HIV and AIDS in Homosexual and Bisexual Men

In a cohort of 6,875 homosexual and bisexual men in San Francisco, the prevalence of HIV antibodies had reached 73.1% by August, 1985.

In the San Francisco cohort, 3.8% of the entire group and 5.2% of those with HIV antibodies had developed AIDS by August, 1985.

Two-thirds of the men in the San Francisco cohort study who had HIV infections for over five years had not developed AIDS or AIDS-related illness.

The seroprevalence of HIV antibody among a group of homosexual males in New York City was 65% in a 1985 study.

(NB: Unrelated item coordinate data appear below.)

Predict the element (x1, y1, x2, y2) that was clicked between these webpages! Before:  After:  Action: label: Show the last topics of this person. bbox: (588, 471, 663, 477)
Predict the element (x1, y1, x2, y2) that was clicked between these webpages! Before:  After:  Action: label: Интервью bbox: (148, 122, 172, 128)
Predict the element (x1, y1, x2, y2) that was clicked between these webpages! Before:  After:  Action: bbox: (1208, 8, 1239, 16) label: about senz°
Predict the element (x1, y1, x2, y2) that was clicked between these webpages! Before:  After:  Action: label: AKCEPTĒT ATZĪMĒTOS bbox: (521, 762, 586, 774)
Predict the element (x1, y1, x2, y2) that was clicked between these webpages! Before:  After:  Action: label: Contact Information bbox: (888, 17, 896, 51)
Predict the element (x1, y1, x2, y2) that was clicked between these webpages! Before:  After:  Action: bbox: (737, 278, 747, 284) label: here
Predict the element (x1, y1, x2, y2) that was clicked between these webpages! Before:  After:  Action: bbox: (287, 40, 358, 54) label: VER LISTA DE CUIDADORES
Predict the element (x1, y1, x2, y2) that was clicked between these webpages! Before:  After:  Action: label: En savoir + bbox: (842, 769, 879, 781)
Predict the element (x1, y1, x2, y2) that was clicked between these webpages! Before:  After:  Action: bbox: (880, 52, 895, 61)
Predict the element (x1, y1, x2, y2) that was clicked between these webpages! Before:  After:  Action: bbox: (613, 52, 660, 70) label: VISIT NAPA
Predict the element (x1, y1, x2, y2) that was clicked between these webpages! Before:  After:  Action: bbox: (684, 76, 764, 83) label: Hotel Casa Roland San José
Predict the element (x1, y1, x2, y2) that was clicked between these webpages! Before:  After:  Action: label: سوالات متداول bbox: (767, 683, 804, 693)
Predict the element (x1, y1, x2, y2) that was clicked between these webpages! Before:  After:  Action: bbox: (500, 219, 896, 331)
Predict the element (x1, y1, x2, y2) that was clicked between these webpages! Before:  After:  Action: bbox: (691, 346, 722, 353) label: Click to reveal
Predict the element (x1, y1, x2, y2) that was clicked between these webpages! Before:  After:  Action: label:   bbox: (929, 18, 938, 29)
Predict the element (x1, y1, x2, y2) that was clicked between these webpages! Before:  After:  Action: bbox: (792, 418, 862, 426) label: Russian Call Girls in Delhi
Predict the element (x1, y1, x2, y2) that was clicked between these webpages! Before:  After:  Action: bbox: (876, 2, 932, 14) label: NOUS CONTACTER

The three year incidence of AIDS was 34.2% in a, cohort of HIV seropositive homosexuals in Manhattan.

Intervention Data

Changes in Sexual Behavior Among High Risk Groups

Surveys of risk factors for HIV infections among gay and bisexual men in San Francisco revealed that the percentage of persons with more than one sexual partner during the 30 days prior to the survey decreased from 49% in August, 1984, to 26% in April, 1985. The percentage of persons who were monogamous, celibate or had no unsafe sexual activity outside a primary relationship increased from 69% in August, 1984, to 81% in April, 1985. (In this study, an unsafe sexual practice included anal intercourse without a condom and oral sex with exchange of semen.)

Cases of rectal gonorrhea in men attending the San Francisco City Health Department clinics declined 73% between 1980-1984.

Between 1980-1983, rates of rectal and pharyngeal gonorrhea in men in Manhattan decreased 59%.

Use of Health Services

The initial hospitalization of AIDS patients entails a mean length of stay of 31 days. Rehospitalization for new or recurrent opportunistic infections is frequent.

A New York City study found that 14% of AIDS patients died during the initial hospitalization, 35% spent less than 30% of the time in the hospital after the initial hospitalization, 16% spent between 30%-50% of the time hospitalized and the remaining 35% spent more than 50% of the time in the hospital.

It is estimated that the first 10,000 patients with AIDS will spend a total of 1,677,900 days in the hospital.

A California study reported that AIDS patients had an average of 6.4 hospitalizations at an average length of stay of 14 days over an 18-month average lifespan.

Economic Impact

An estimated $147,000 is spent on the entire hospital care of each AIDS patient.

A study of the economic costs of AIDS estimated that in 1984 each AIDS patient was admitted to a hospital an average of 1.7 times for an average length of hospitalization of 13.0 days. The average charge per hospital day was $740. The average outpatient charge was estimated at $2,015 for each AIDS case in 1984.

The total economic impact of the first 10,000 cases of AIDS in the U.S. has been estimated at $6.3 billion, including $1.4 billion on direct hospitalization expenses, $189 million in lost wages due to disability and $4.6 billion in lost earnings from premature death.

The direct economic costs of AIDS in 1985 have been estimated at a total of $836.5 million, including $517.4 million in personal medical care costs and $319.1 million in non-personal costs (research, blood screening, education and prevention services).

The indirect economic costs of AIDS in 1985 were estimated at $3,285.6 million, including $205.7 million in morbidity costs (value of productivity losses due to illness and disability) and $3,079.0 million in mortality costs (value of earnings lost due of premature death).

According to these estimates, the total direct and indirect costs of AIDS in 1985 were $4,122.1 million.

In 1984, total personal health care expenditures in the U.S. were estimated at $387.4 billion, and total indirect costs of morbidity and mortality of all illness and death were estimated at $304.7 billion, for a total of $692.1 billion in direct and indirect costs. Estimates of the direct and indirect costs of AIDS for 1984 total $1.9 billion, a fraction of 1% of the total economic costs for all diseases that year.

Expenditures for Research on AIDS

Research expenditures on AIDS have increased from $60 million in 1984 to $113.6 million in 1985 to $233.7 million in 1986.

The expenditures for AIDS health education, information and support services by the Centers for Disease Control, State and local governments and community-based volunteer organizations have been estimated at $19.3$23.3 million for 1985 and $27.6$31.6 million for 1986.